Les possibilités offertes par la croissance de médicaments ont encouragé la construction de nouveaux détaillants qui sont venus grossir les rangs du secteur des pharmacies. Entre 1998 et 2005, on a compté plus de 2 300 nouveaux établissements pour établir ce nombre à 16 0003, soit une croissance moyenne de 2,2 %. En comparaison, les magasins de matériaux de construction et de produits extérieurs pour la maison qui ont connu l’une des meilleurs croissance grâce entre autres, au dynamisme de la construction résidentielle, ont enregistré une augmentation de 2 100 nouveaux établissements en sept ans.
Pendant cette période, les Canadiens ont vu apparaître de plus en plus de pharmacies à l’intérieur des magasins d’alimentation et de marchandises diverses qui ont affiché des hausses impressionnantes des ventes de médicaments, faisant grimper leur total à plus de 4,6 milliards en 2005. En outre, les ventes de médicaments ont doublé dans les magasins d’alimentation et triplé dans les magasins de marchandises diverses pour se situer respectivement à 2,8 milliard et 1,8 milliards de dollars en 2005.
Tableau 1
Répartition des ventes de marchandises choisies selon le groupe de commerce, Canada, 1998 et 2005
On peut généralement expliquer l’augmentation des ventes d’un produit par deux facteurs possibles : une augmentation des prix ou une augmentation des quantités vendues. Entre 1998 et 2005, l’augmentation de la quantité semble être majoritairement responsable de la hausse des ventes de médicaments au détail.
Le nombre d’ordonnances exécutées dans les pharmacies canadiennes, qui comprend les nouvelles prescriptions et les renouvellements, a connu une forte évolution entre 1998 et 2005. Le nombre d’ordonnances exécutées a crû à un rythme moyen de 6,5 % par année. Ainsi, plus de 395 millions d’ordonnances ont été émises en 2005, soit en moyenne environ une douzaine pour chaque Canadiens et Canadiennes4.
Graphique 1
Le volume des ordonnances exécutées ne cesse d’augmenter
Il est reconnu que les personnes âgées ont des besoins plus grands en matière de santé que les personnes plus jeunes. La prévalence de maladies chroniques, de limitations d’activités et d’incapacités est fortement reliée à l’âge et, par conséquent, à la consommation de médicaments avec ou sans ordonnance aussi.
Or, le nombre de personnes âgées dans la population canadienne a augmenté à un rythme plus élevé que tous les autres groupes d’âge au cours des dernières années. Actuellement, plus d’une personne sur 10 au Canada est âgée de 65 ans et plus. Selon les projections de Statistique Canada5, la proportion de personnes âgées serait appelée à pratiquement doubler au cours des 25 prochaines années. Les aînés formeront environ le quart de la population en 2031.
Les modifications aux systèmes de soins de santé, l’apparition de nouveaux traitements et le développement de la pharmacothérapie ont accru l’importance des médicaments dans les soins de santé et ont contribué à la transition des soins en milieu hospitalier vers des soins ambulatoires et des soins à domicile6.

Données extraites -
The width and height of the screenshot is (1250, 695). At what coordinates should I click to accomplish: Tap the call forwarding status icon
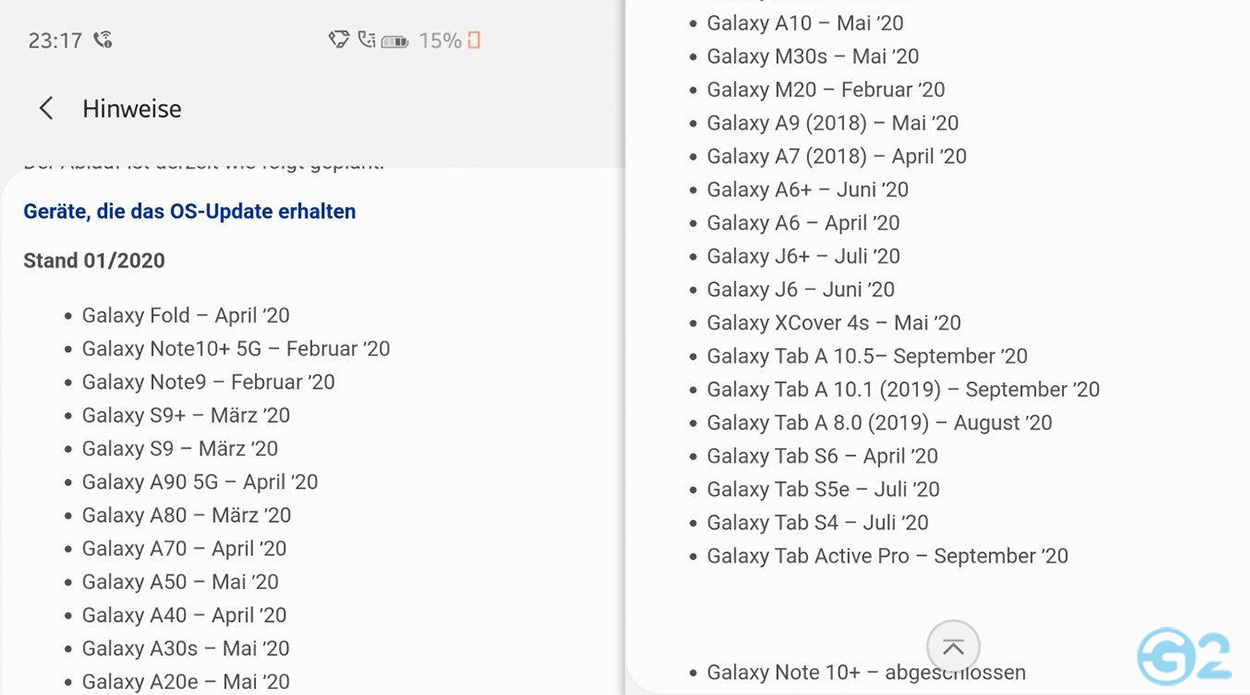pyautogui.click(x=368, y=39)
...
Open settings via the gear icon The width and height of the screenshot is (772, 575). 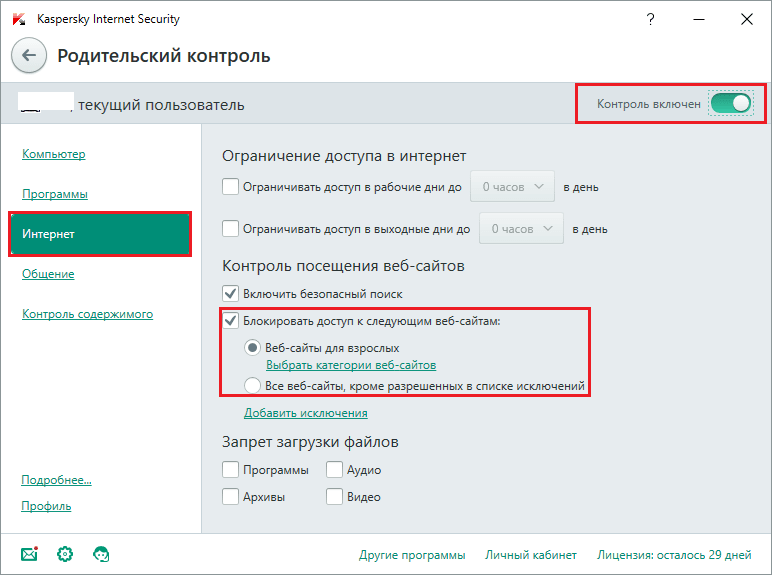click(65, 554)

Série d'exercices -
(A) Répondez à ces questions d'après l'extrait sur les ventes de médicaments au Canada :
(i) Combien de nouveaux établissements les magasins de matériaux de construction et de produits extérieurs pour la maison ont-ils enregistrés en sept ans ?
(ii) À quel rythme moyen par année le nombre d'ordonnances exécutées a-t-il crû entre 1998 et 2005 ?
(iii) Quelle part de la population les aînés formeront-ils en 2031 ?
(B) Poursuivez l'extrait sur les ventes de médicaments au Canada après sa dernière phrase.

Réponses aux exercices -
(A)
(i) 2 100 nouveaux établissements.
(ii) 6,5 % par année.
(iii) Environ le quart de la population.

(B)
Les prix des médicaments ont également connu une hausse au cours des dernières années. Néanmoins, l’augmentation des prix semble avoir joué un rôle moins dominant dans l’augmentation du coût des dépenses en santé chez le consommateur. Entre 1998 et 2005, l’Indice des prix à la consommation spécifique aux médicaments et produits pharmaceutiques a connu une augmentation annuelle moyenne de 1,4 % alors que l’indice d’ensemble a progressé de 2,3 % par année. Les hausses des indices des médicaments prescrits et des médicaments non prescrits sont toutes les deux inférieures à celle enregistrée pour l’indice d’ensemble7.
Bien qu’elles dominent toujours le marché des ventes d’articles de santé et de soins personnels, les pharmacies ont perdu des parts de marché au profit des autres détaillants.
En 2005, les consommateurs canadiens ont déboursé 20 milliards de dollars au chapitre des médicaments (avec et sans ordonnance), vitamines et autres suppléments de santé. Pour chaque tranche de 100,00 $ d’achat pour ces produits, les consommateurs canadiens ont dépensé 76,90 $ dans les pharmacies, soit un montant considérablement inférieur aux 84,00 $ dépensés en 1998.
Les grands gagnants dans cette situation ont été les magasins d’alimentation et de marchandises diverses qui ont tous deux su tirer avantage de la hausse des ventes de médicaments au Canada.
En 2005, pour chaque tranche d’achat de 100,00 $ pour des médicaments, les consommateurs canadiens ont déboursé un montant de 14,10 $ dans les magasins d’alimentation comparativement à 10,30 $ en 1998. Dans les magasins de marchandises diverses, ils ont dépensé 9,00 $ en 2005 alors que c’était seulement 5,50$ en 1998.
En d’autres termes, les magasins d’alimentation et de marchandises diverses se partagent les gains de part de marché de la vente de médicaments. Là où ils détenaient un peu plus de 15 % du marché en 1998, ces deux secteurs se sont accaparé chacun d’un peu plus de 3,5 % additionnel du marché pour atteindre presque le quart des ventes de médicaments en 2005.
Tableau 2
Part de marché des groupes de commerce selon les principaux groupes de marchandises, Canada, 1998 et 2005
Les données des États-Unis n’étant pas disponibles pour les mêmes années de référence que celles du Canada, il n’est pas possible de faire une comparaison directe pour la période de 1998 à 2005. De plus, étant donné les classifications différentes des médicaments sans ordonnance entre les deux pays la comparaison ne peut être faite qu’au niveau des articles de santé et de soins personnels qui incluent tout de même les médicaments.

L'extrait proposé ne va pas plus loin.